Strange Times in Babylon

It’s August 1st, and I’m clawing my way into a 4/3. In San Diego. It’s grouchy and resistant, like a hibernating bear awakened too early, inflexible as I demand it contort its stiff joints into shape months before it should be pulled out of storage. At the time of year when we should be riding squat, extra-floaty grovellers or longboards in board shorts, we’re wearing wetsuits with the kind of rubber you’d need in the dead of winter.

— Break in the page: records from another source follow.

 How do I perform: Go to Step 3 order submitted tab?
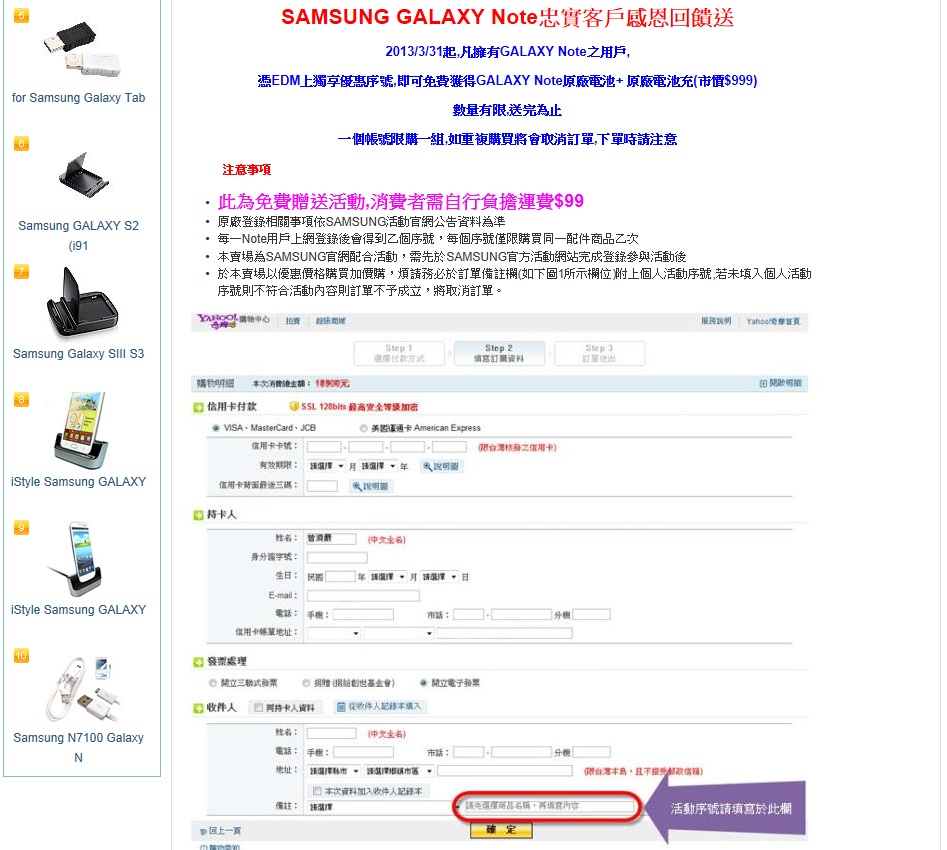(x=599, y=353)
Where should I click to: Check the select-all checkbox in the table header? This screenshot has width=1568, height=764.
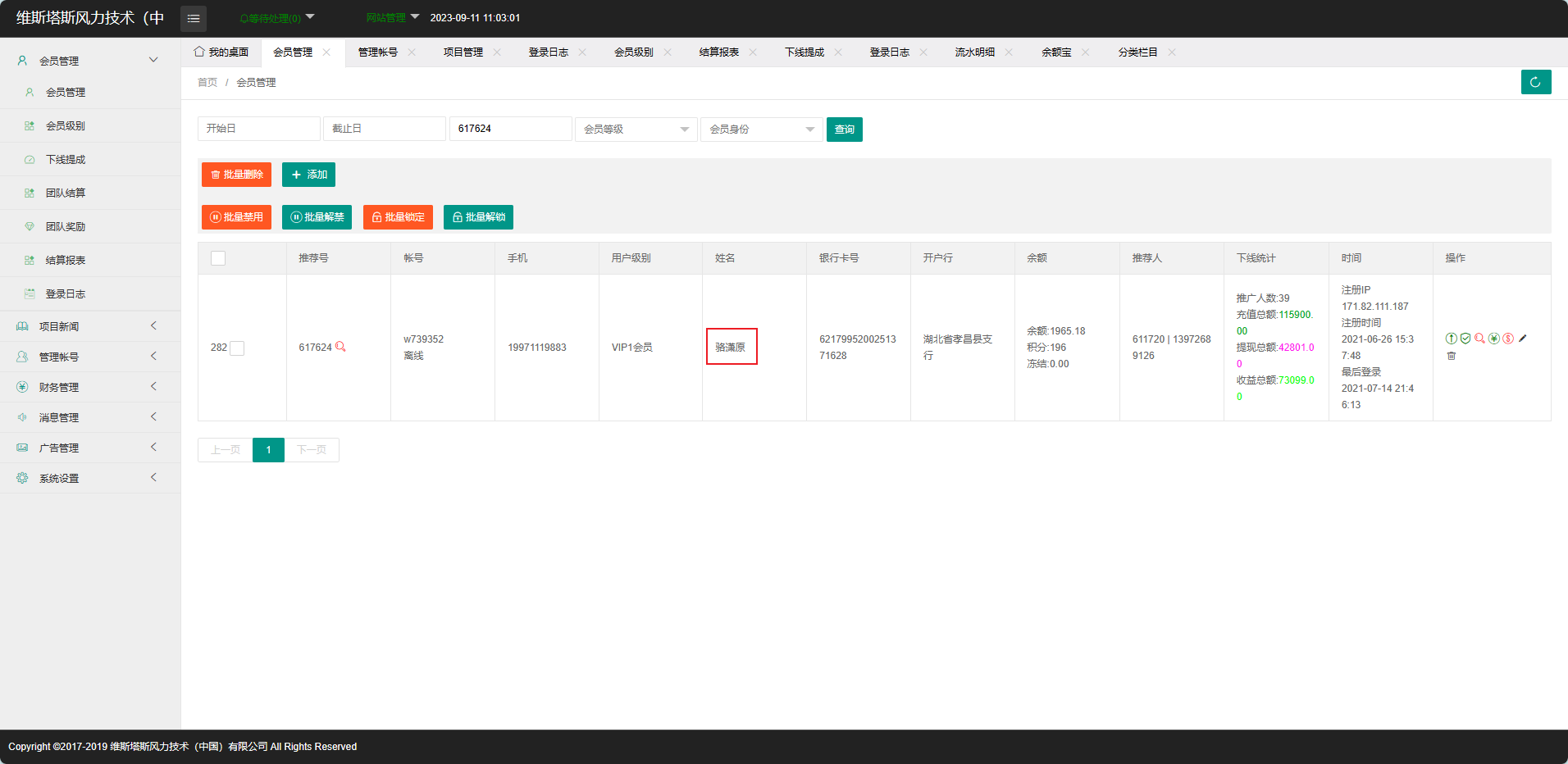[218, 258]
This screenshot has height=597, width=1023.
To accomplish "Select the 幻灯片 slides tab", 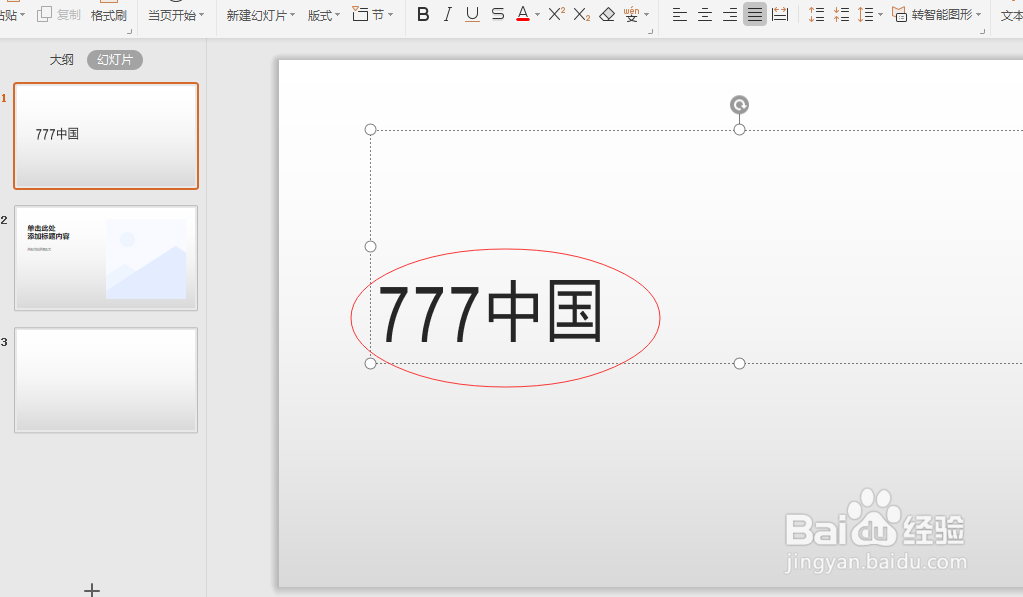I will [116, 60].
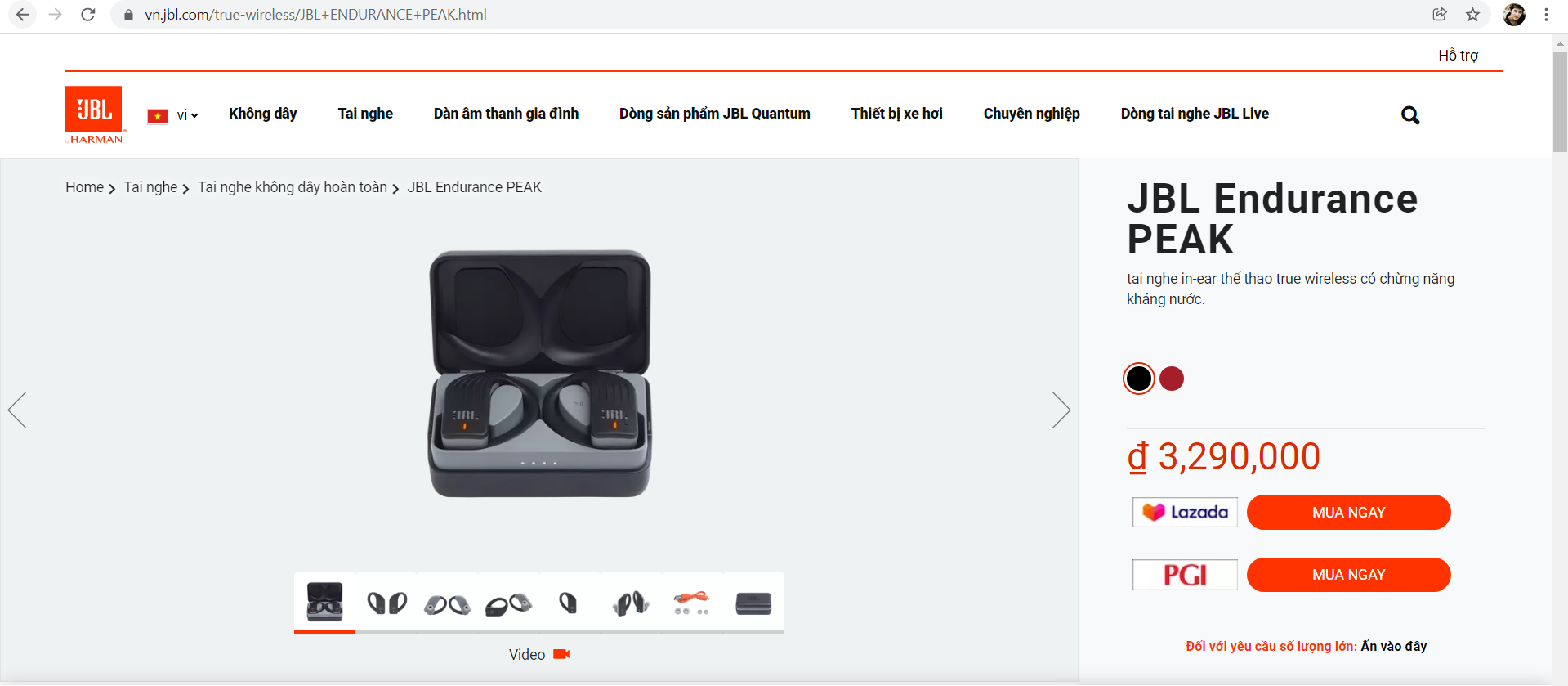Click the video camera icon beside Video
This screenshot has height=686, width=1568.
(x=561, y=654)
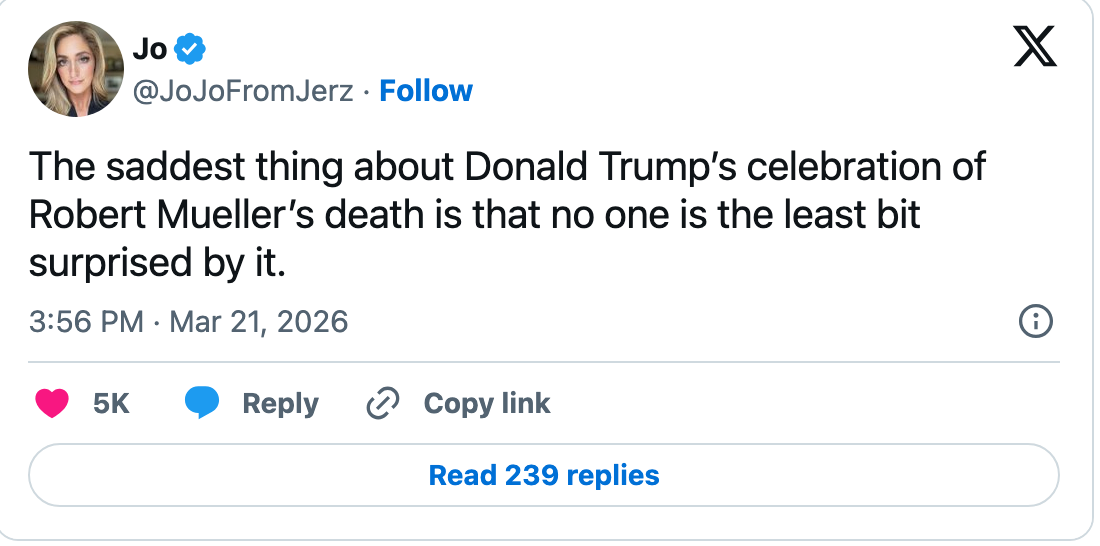Click the 5K likes count
The height and width of the screenshot is (546, 1100).
click(x=111, y=403)
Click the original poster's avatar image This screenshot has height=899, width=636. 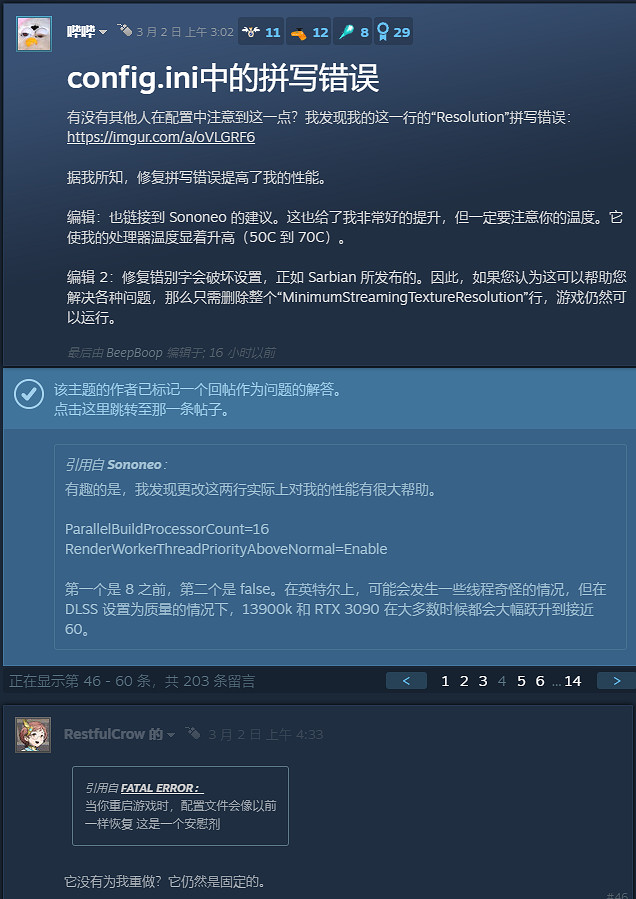[34, 33]
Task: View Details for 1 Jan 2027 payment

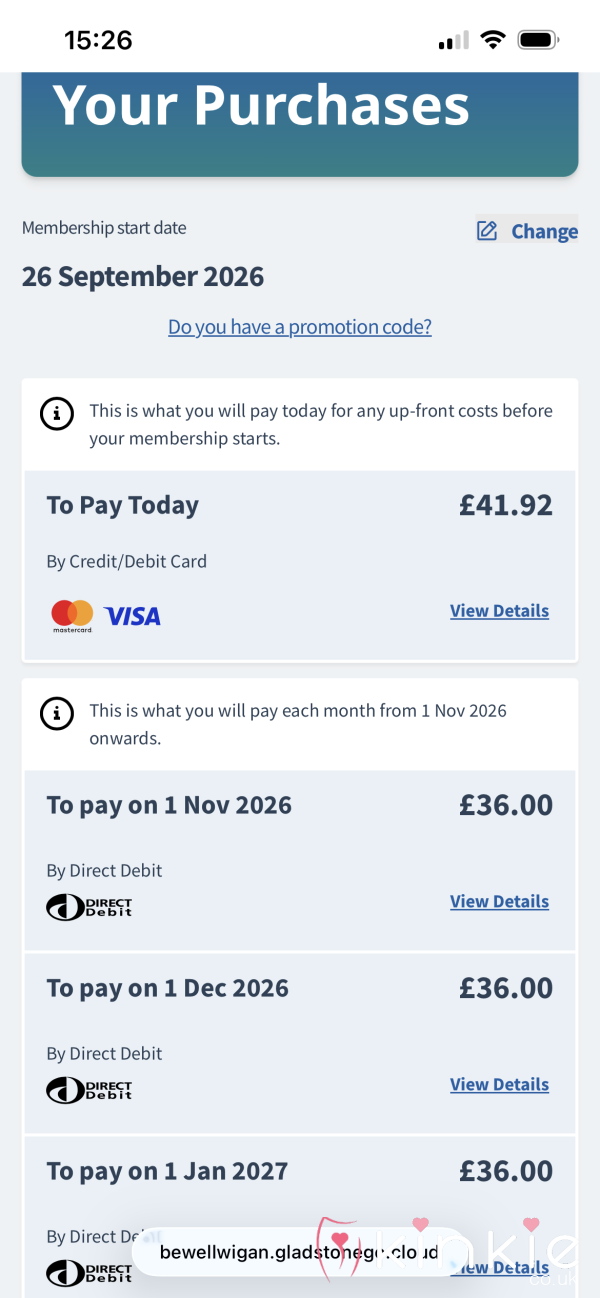Action: (499, 1267)
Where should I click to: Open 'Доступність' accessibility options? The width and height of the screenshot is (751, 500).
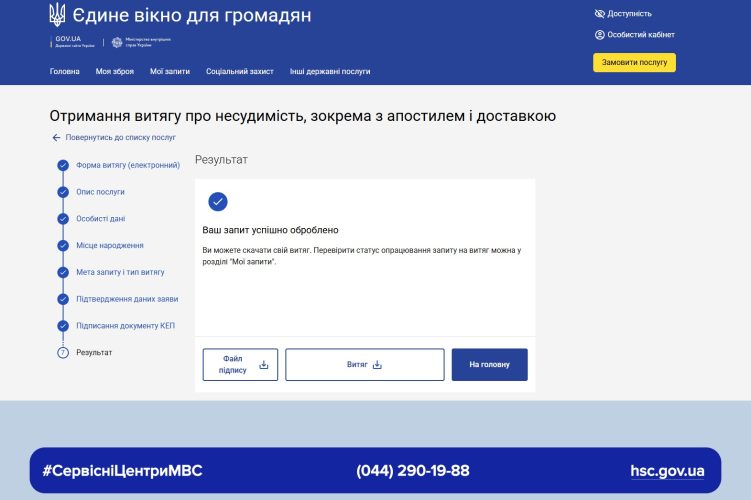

What would be the oddest part of the summer most years was merely a footnote in a litany of catastrophes, chaos, and unexpected items from left field last year. 2020 turned our entire world upside down, and surfers were certainly not exempt from it all. From beach closures, red tide in southern California, and smoky, orange-hued sessions under fire-lit skies, the surf community dealt with last year’s rage in the same chaotic, disjointed, and seemingly hopeless manner as every other unsuspecting community on the planet.

We all looked for some semblance of normal last year, as the continued shitstorm swirled around us. In the water or on the sand, we constantly tried to find out which way is up, to grab our leashes and pull ourselves back to the surface, as if just getting one breath in would have banished everything back to the bottom of the ocean. In the midst of all of this, it’s the stories our community tells that can reach down and pull us back up.

Summer righted itself and got hot in a hurry. We waited expectantly, floating on longboards in small waves, just itching for those crisp, clear, offshore days with combo swell peaks, but they seemed delayed. Instead of the north Pacific waking up to provide groomed A framed peaks, we got continued dribbles of southern hemisphere swell. Without Santa Ana’s blowing, we got fog, thick, choking the coast on more than a few consecutive mornings. On more than a few days, I couldn’t see the shoreline from the parking lot, nor the lineup from the shoreline. After standing indecisively on the shore in south Mission Beach, I paddled out into an empty, gray lineup. Alone in the fog, wondering what was below me, I’m suddenly surrounded by a field of dozens of surfers scattered among the peaks in the mist, completely invisible to anyone still on the shore. Surfers took off down the line and disappeared as they passed others paddling out, separated from each other by the thick gray fog, but bound together by the shitshow year that we all experienced in a different way.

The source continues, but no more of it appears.